In [5]:
import json
import re
from collections import defaultdict

import requests
import pandas as pd
import geopandas as gpd
import networkx as nx
from shapely.geometry import LineString, Point
from arcgis2geojson import arcgis2geojson

# -----------------------------
# SETTINGS
# -----------------------------
AFFECTED_PATH = "Miami-Permits-Affected-Streets_attributes-only.geojson"

CENTERLINES_LAYER_URL = (
    "https://services.arcgis.com/8Pc9XBTAsYuxx9Ny/arcgis/rest/services/GeoStreets_gdb/FeatureServer/0"
)

METERS_CRS = 26917  # UTM 17N (Miami area)
BUFFER_FEET = 50.0
BUFFER_METERS = BUFFER_FEET * 0.3048

ENDPOINT_SNAP_M = 0.25
NODE_SNAP_TOL_M = 200.0  # increase to 250-300 if still not snapping


# -----------------------------
# ARCGIS DOWNLOAD (EsriJSON)
# -----------------------------
def arcgis_download_all_esrijson(layer_url: str, where="1=1", out_fields="*", chunk=2000):
    feats = []
    offset = 0
    while True:
        params = {
            "f": "json",
            "where": where,
            "outFields": out_fields,
            "returnGeometry": "true",
            "outSR": 4326,
            "resultOffset": offset,
            "resultRecordCount": chunk,
        }
        r = requests.get(f"{layer_url}/query", params=params, timeout=180)
        r.raise_for_status()
        js = r.json()
        batch = js.get("features", [])
        if not batch:
            break
        feats.extend(batch)
        offset += len(batch)
        if len(batch) < chunk:
            break

    return {
        "displayFieldName": "",
        "fieldAliases": {},
        "geometryType": "esriGeometryPolyline",
        "spatialReference": {"wkid": 4326},
        "features": feats,
    }


# -----------------------------
# STRING NORMALIZATION + EXTRACTION
# -----------------------------
_DIR_MAP = {
    "N": "N", "NORTH": "N",
    "S": "S", "SOUTH": "S",
    "E": "E", "EAST": "E",
    "W": "W", "WEST": "W",
    "NE": "NE", "NORTHEAST": "NE",
    "NW": "NW", "NORTHWEST": "NW",
    "SE": "SE", "SOUTHEAST": "SE",
    "SW": "SW", "SOUTHWEST": "SW",
}

_TYPE_MAP = {
    "ST": "ST", "STREET": "ST",
    "AVE": "AVE", "AV": "AVE", "AVENUE": "AVE",
    "BLVD": "BLVD", "BOULEVARD": "BLVD",
    "RD": "RD", "ROAD": "RD",
    "DR": "DR", "DRIVE": "DR",
    "CT": "CT", "COURT": "CT",
    "LN": "LN", "LANE": "LN",
    "TER": "TER", "TERRACE": "TER",
    "PL": "PL", "PLACE": "PL",
    "CIR": "CIR", "CIRCLE": "CIR",
    "HWY": "HWY", "HIGHWAY": "HWY",
    "PKWY": "PKWY", "PARKWAY": "PKWY",
}

SHORT_DIRS = {"N", "S", "E", "W", "NE", "NW", "SE", "SW"}

# Strip ordinal suffixes: 5TH -> 5 (helps align naming conventions)
_ORDINAL_RE = re.compile(r"\b(\d+)(ST|ND|RD|TH)\b", re.IGNORECASE)

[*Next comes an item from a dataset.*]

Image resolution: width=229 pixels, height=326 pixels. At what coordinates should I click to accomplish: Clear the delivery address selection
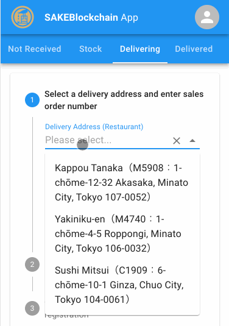pyautogui.click(x=177, y=141)
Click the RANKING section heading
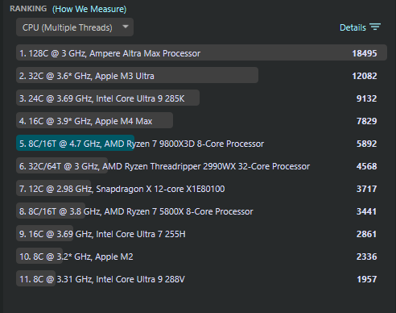Screen dimensions: 396x313 (x=28, y=9)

# Strip leading “North,” / “North and South,” style junk in some descriptions
_LEADING_DIRECTIONAL_PHRASE = re.compile(
    r"^\s*(north and south|south and north|east and west|west and east|north|south|east|west)\s*,?\s+",
    re.IGNORECASE
)

def strip_leading_directional_phrase(s: str) -> str:
    return _LEADING_DIRECTIONAL_PHRASE.sub("", s).strip()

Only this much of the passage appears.